The crime was chronicled by some party goers who began passing around photos and videos via Twitter posts that indicated that they too had just been in the area when two members of the famed Steubenville High football team-Ma’lik Richmond and Trent Mays- had been involved in the sexual assault of an unconscious, teenage girl.
The girl had come from the nearby town of Weirton, W.Va to celebrate the impending start to another, presumed, successful season for the Big Red football team and attended a series of parties where she consumed too much of the alcohol that shouldn’t have been present.  
The accused boys have maintained their innocence with regards to their charges of rape and kidnapping.
This story on nytimes.com provides the chilling details of that evening as well as a delineation of how this case has divided the small town.
In short, Side A thinks the players are the victims and that this is simply a case of a young girl using these accusations to avoid taking responsibility for her poor decision making that evening. Side B thinks the Side A folks are again exalting the Big Red players to “protected status” and they’re sick of it. They want to see justice done here.
But it is the despicable words of a former Steubenville baseball player offered on Twitter, who was also featured in a YouTube video talking about the alleged rape that seemed to, months in advance, most succinctly summarize the answers to the questions and concerns I raise in this column.
“Some people deserve to be peed on,” he said.
His quote apparently inspired by the reports that the 16-year old victim in this case had been urinated on as well.
And it captures the nitty gritty of our partiality to so easily detach, to be unmoved by this type assault.
In the absence of a rooting interest in the well being of a loved one in a case like this, we have little compassion for a person who’s misfortune we can categorize as a consequence of a decision they made that we believe we’re too good to make, a behavior which we wouldn’t be caught dead exhibiting or a hard luck lot in life that requires them to take whatever cruelty the world decides to dole out.
So the Weirton teen in the Steubenville case deserved what she got because she couldn’t handle her liquor.
Groupies deserved to be used and abused because well, they’re groupies.
And Blatche and his friends likely thought very little of their alleged crime that night. After all, the victim was a stripper who agreed to accompany them back to their hotel in the early morning hours. She must have been down for whatever, right?
And like the teens in Steubenville, Blatche was apparently more than willing to capture the epic night in pictures for posterity’s sake.
He may ultimately receive a pass in both the court of law and the court of public opinion.

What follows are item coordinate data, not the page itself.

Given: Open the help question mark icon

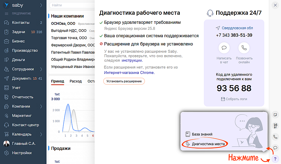Looking at the screenshot, I should 275,159.
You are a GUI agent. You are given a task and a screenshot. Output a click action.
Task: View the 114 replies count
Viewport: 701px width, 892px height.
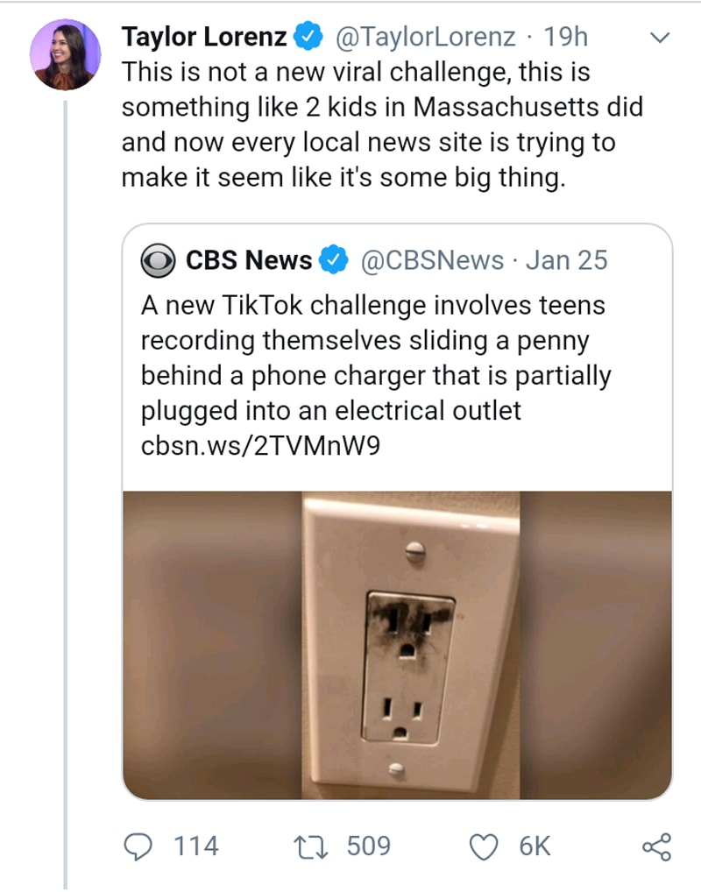click(195, 846)
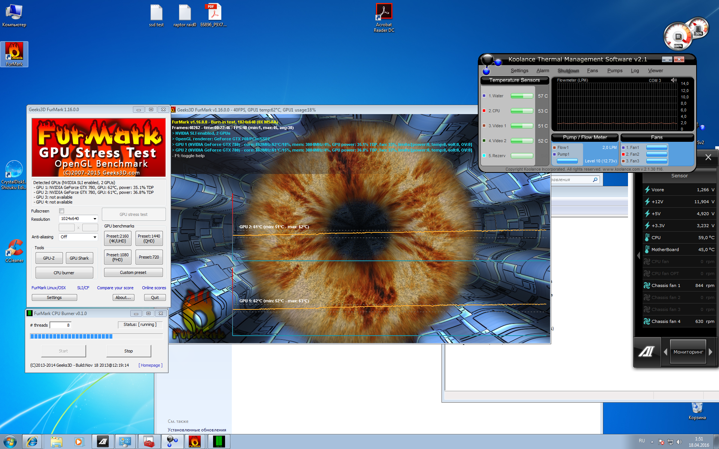Viewport: 719px width, 449px height.
Task: Click the Vcore lightning bolt icon
Action: click(x=647, y=190)
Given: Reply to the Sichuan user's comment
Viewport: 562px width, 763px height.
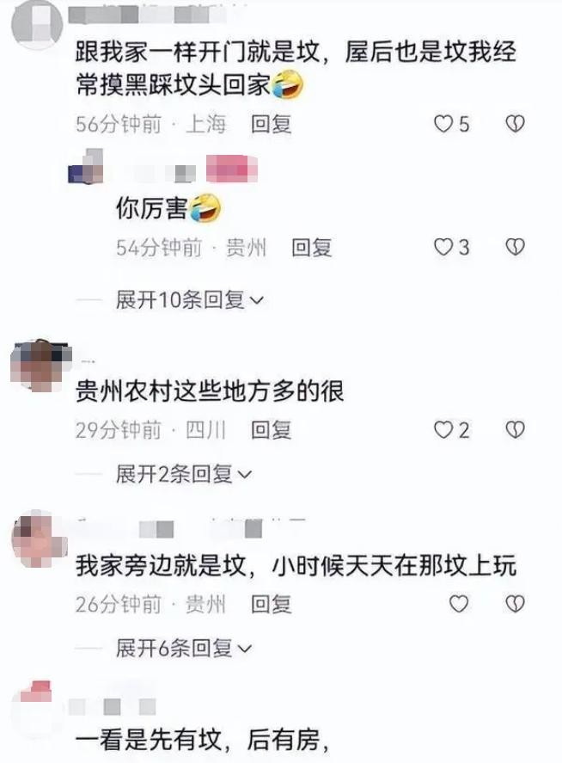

His photos may amount to nothing more than a slap on the wrist and by the time this matter is settled, sports fan will probably be many big stories removed from this one.
In the Steubenville rape case, the city’s Police Chief William McCafferty said of the people who were around but chose not to intervene, “If you could charge people for not being decent human beings, a lot of people could have been charged that night.”
If the facts proposed so far turn out to be true, his strong words may prove fitting for Andray Blatche as well.